No doubt our media will be revering and honoring this man.
No.
Fiscal policy is not the culprit in the case of Japan's macroeconomic sluggishness.
Adam Posen of the Institute for International Economics in Washington wrote lucidly that the Japanese financial crisis evolved over decades, a series of long-drawn-out deregulatory steps combined with regulatory permissiveness, overreliance on banking as the principle source of corporate finance, a main banking system where substitute sources of corporate finance were largely unavailable, and material desire to avoid bankruptcy among clients. This feedback loop amplified the cycle between asset price declines, lending contraction, and accumulation of bad loans.
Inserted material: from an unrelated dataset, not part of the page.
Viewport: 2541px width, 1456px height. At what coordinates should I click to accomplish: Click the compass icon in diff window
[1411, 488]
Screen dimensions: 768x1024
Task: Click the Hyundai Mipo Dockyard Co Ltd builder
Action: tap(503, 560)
I'm doing monetary policy work on asset bubbling and preemptive policy, and so am interested in the Japanese conundrum.
This is extraordinary, and I have to admit to no knowledge of these types of atrocities.
I have read a good deal, and will continue to do so.
I cannot speak to the motives of politicians nor of the Japanese royals. I am appalled, surely.
Even so, it would be my hope that the windblown politician had been required to go by the inbred half sane royals.